Weil die Nachhaltigkeitswende in den Niederlanden ins Stocken geraten ist, drohen die Produktionskosten für niederländisches Glashausgemüse in die Höhe zu schießen. Grund dafür ist eine neue Auslegung europäischer Vorschriften, die den Umstieg auf Erdwärme und „grünes CO2“ verhindert, berichtet u.a. das Algemeen Dagblad.

Tomate und Paprika
© ignartonosbg/pixabay

Geothermie statt Erdgas, „grünes CO2“ aus Müllverbrennungsanlagen abfangen - all das scheint erst einmal auf Eis gelegt, was die Erzeuger verzweifeln lässt. Denn wenn die jüngste juristische Auslegung neuer Regeln des europäischen Emissionshandelssystems (ETS) bestehen bleibt, müssen die Erzeuger wohl oder übel ihre alten Erdgaskessel wieder voll in Betrieb nehmen, heißt es weiter. 

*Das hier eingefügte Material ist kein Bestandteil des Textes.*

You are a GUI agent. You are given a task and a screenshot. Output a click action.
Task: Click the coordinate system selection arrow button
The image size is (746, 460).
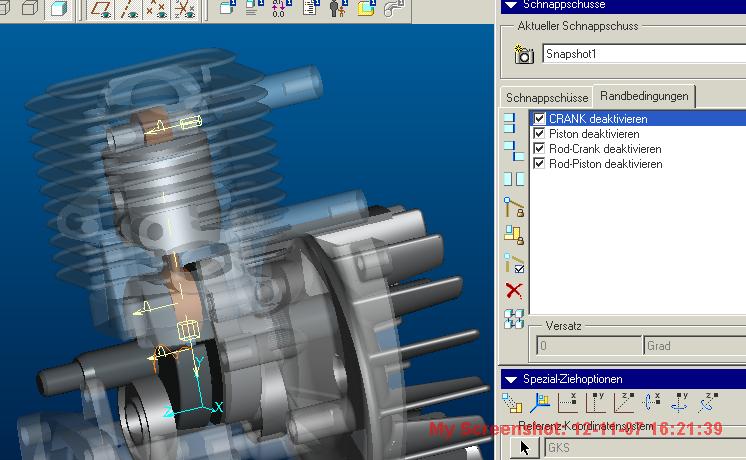click(x=523, y=449)
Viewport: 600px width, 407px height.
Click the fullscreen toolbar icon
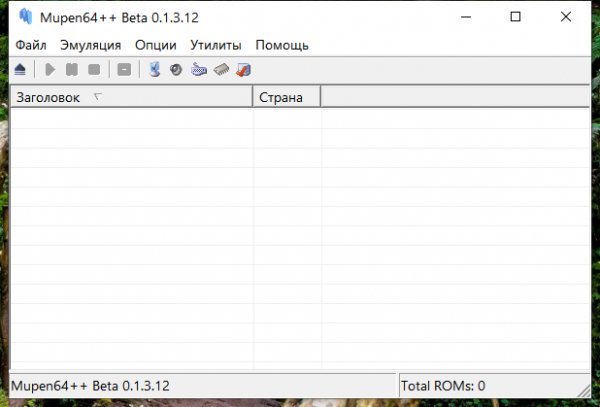click(123, 70)
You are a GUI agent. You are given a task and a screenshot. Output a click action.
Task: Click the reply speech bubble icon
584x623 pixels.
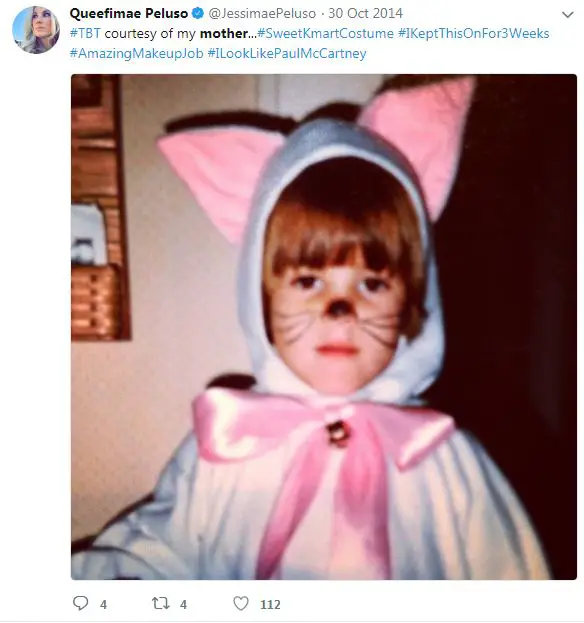81,603
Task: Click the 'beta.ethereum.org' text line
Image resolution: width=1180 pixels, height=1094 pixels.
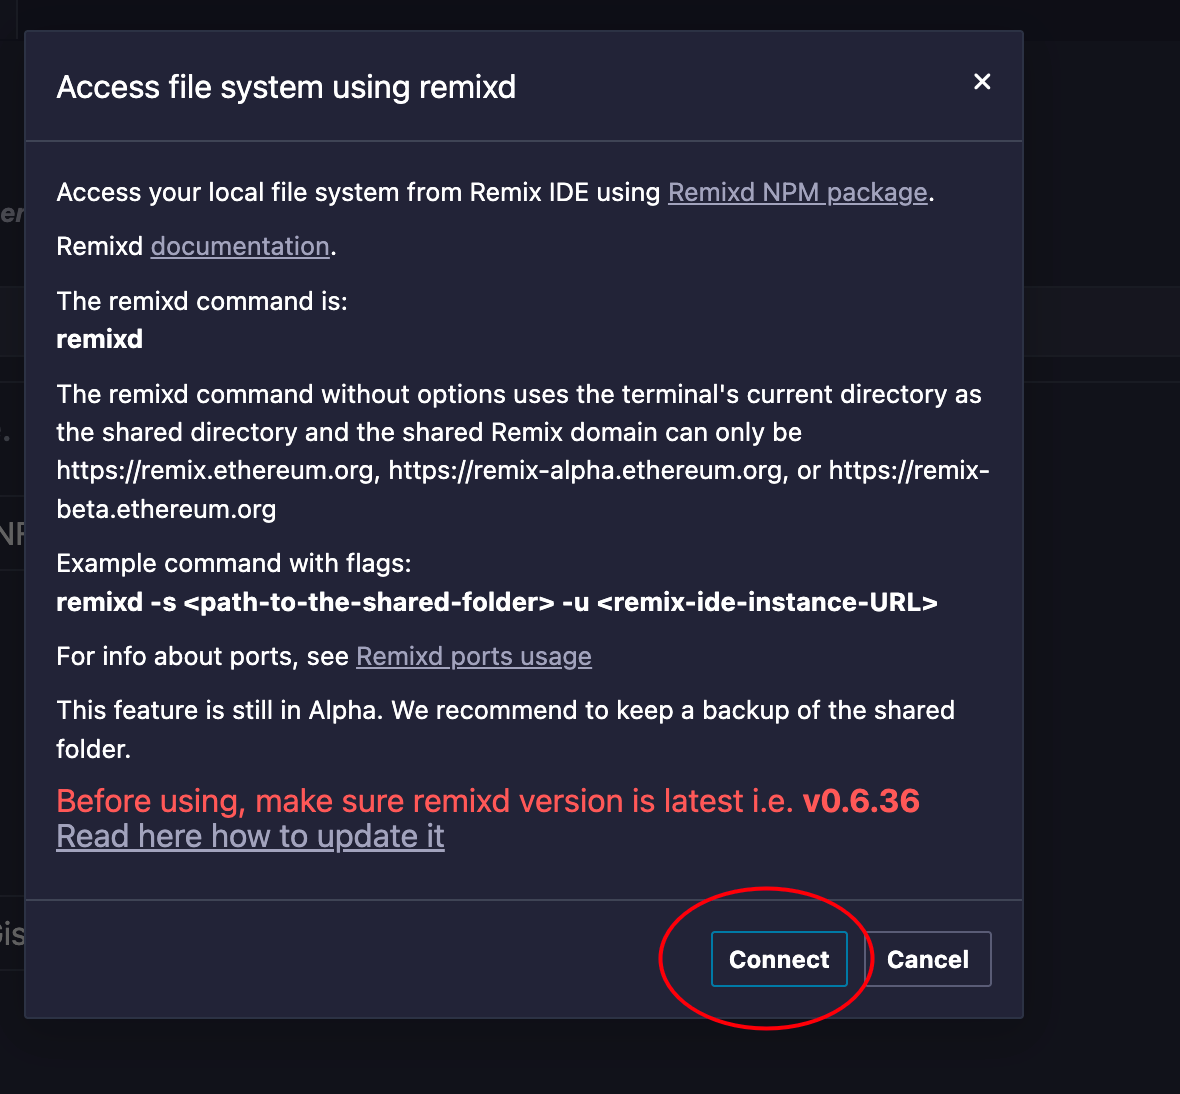Action: click(x=166, y=510)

Jean Rummenie, geschäftsführender Staatssekretär für Landwirtschaft, Fischerei, Ernährungssicherheit und Natur (LVVN), sagte, er sei erschrocken darüber, dass europäische Vorschriften dazu führen, das die Vorreiter der Nachhaltigkeit ausgebremst würden. Man vergesse leiht, dass CO2 nicht nur Treibhausgas, sondern auch Dünger für die Pflanzen sei, von dem Erzeuger gerne Gebrauch machten. Schließlich würden O+G dadurch schneller wachsen. 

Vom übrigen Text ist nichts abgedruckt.